Connecting to raw.githubusercontent.com (raw.githubusercontent.com)|185.199.108.133|:443... connected.
HTTP request sent, awaiting response... 200 OK
Length: 6216 (6.1K) [text/plain]
Saving to: ‘receita_federal_arrecadacao_por_UF_2020.csv’


2023-04-04 13:46:38 (54.8 MB/s) - ‘receita_federal_arrecadacao_por_UF_2020.csv’ saved [6216/6216]



In [None]:
# carregando um conjunto de dados que baixamos da internet
receitafederal = sc.read.csv(
    path = "/content/receita_federal_arrecadacao_por_UF_2020.csv", 
    inferSchema = True, 
    header = True,
    sep = ';', 
    encoding = "UTF-8")

In [None]:
# Verificando o tipo de objeto criado
type(receitafederal)

pyspark.sql.dataframe.DataFrame

In [2]:
# Espiando o dataset
receitafederal.show()

NameError: ignored

In [None]:
# Verificando o schema() deste sparkdataframe
receitafederal.printSchema()

root
 |-- uf: string (nullable = true)
 |-- regiao: string (nullable = true)
 |-- ano: integer (nullable = true)
 |-- imposto_sobre_importacao: string (nullable = true)
 |-- imposto_sobre_exportacao: string (nullable = true)
 |-- ipi_total: string (nullable = true)
 |-- imposto_sobre_a_renda_total: string (nullable = true)
 |-- irpf: string (nullable = true)
 |-- irpj: string (nullable = true)
 |-- imposto_s_renda_retido_na_fonte: string (nullable = true)
 |-- imposto_s_operacoes_financeiras: string (nullable = true)
 |-- imposto_territorial_rural: string (nullable = true)
 |-- cofins: string (nullable = true)
 |-- contribuicao_para_o_pis_pasep: string (nullable = true)
 |-- csll: string (nullable = true)
 |-- cide_combustiveis: string (nullable = true)
 |-- cpsss_contrib_p_o_plano_de_segurid_social_serv_publico: string (nullable = true)
 |-- outras_receitas_administradas: string (nullable = true)



In [None]:
# importando os métodos com funções para transformações de variáveis
from pyspark.sql.functions import *


In [None]:
# Transformando o atributo irpf em numerica
receitafederal = receitafederal.withColumn(
    colName = 'irpf', 
    col = regexp_replace('irpf',',','.').cast('float')
    )

# Inspecionando o resultado
receitafederal.select('irpf').printSchema()

root
 |-- irpf: float (nullable = true)



In [None]:
# Verificando o total do irpf por Região do Brasil
receitafederal.groupBy('regiao').sum('irpf').orderBy('regiao').show()

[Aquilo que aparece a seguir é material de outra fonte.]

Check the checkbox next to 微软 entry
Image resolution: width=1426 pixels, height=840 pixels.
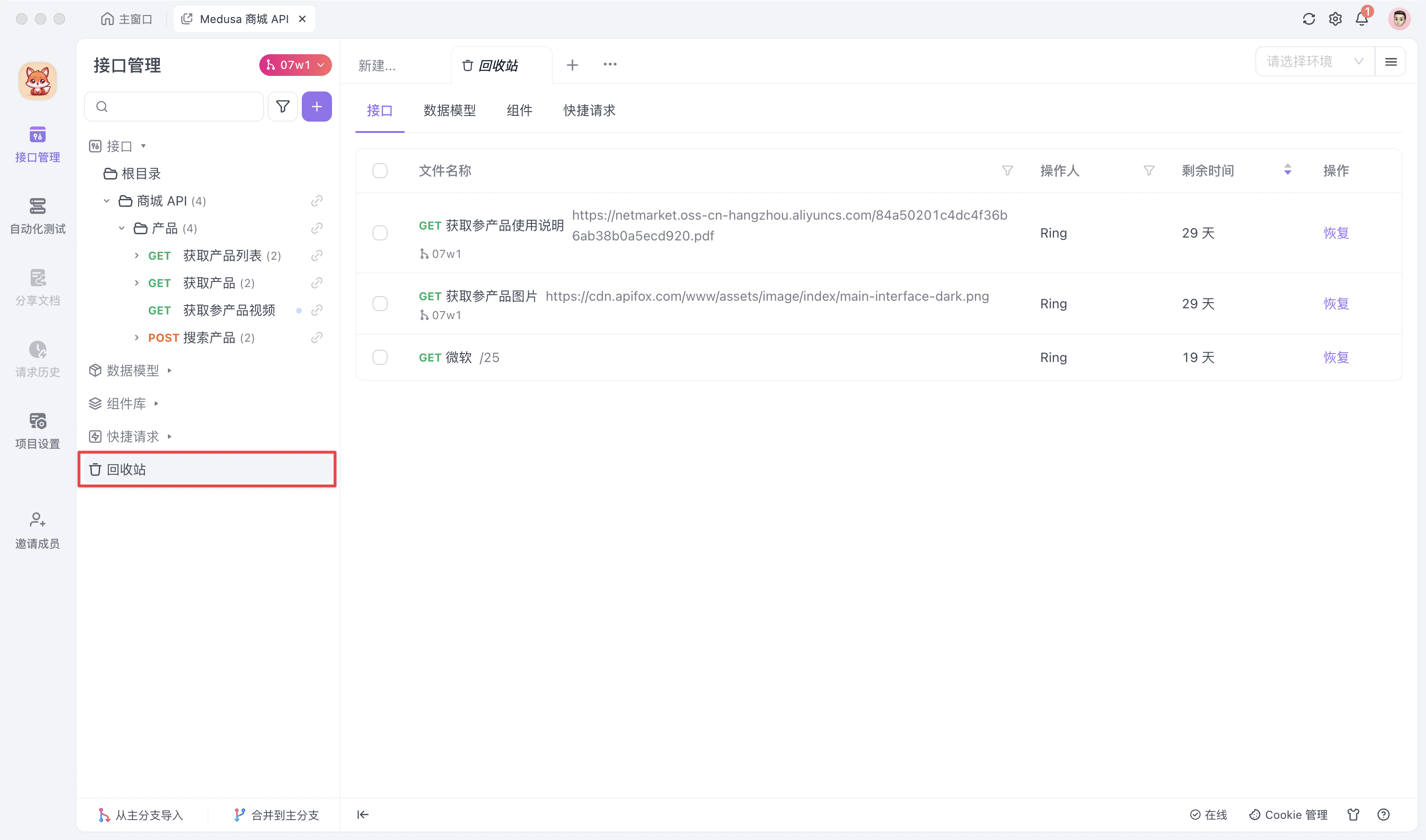pyautogui.click(x=380, y=357)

+------------+--------------+
|      regiao|     sum(irpf)|
+------------+--------------+
|Centro-Oeste| 3.354157696E9|
|    Nordeste| 4.303029696E9|
|       Norte| 1.404179308E9|
|     Sudeste|2.496098528E10|
|         Sul| 7.380957184E9|
|       Total|4.140331008E10|
+------------+--------------+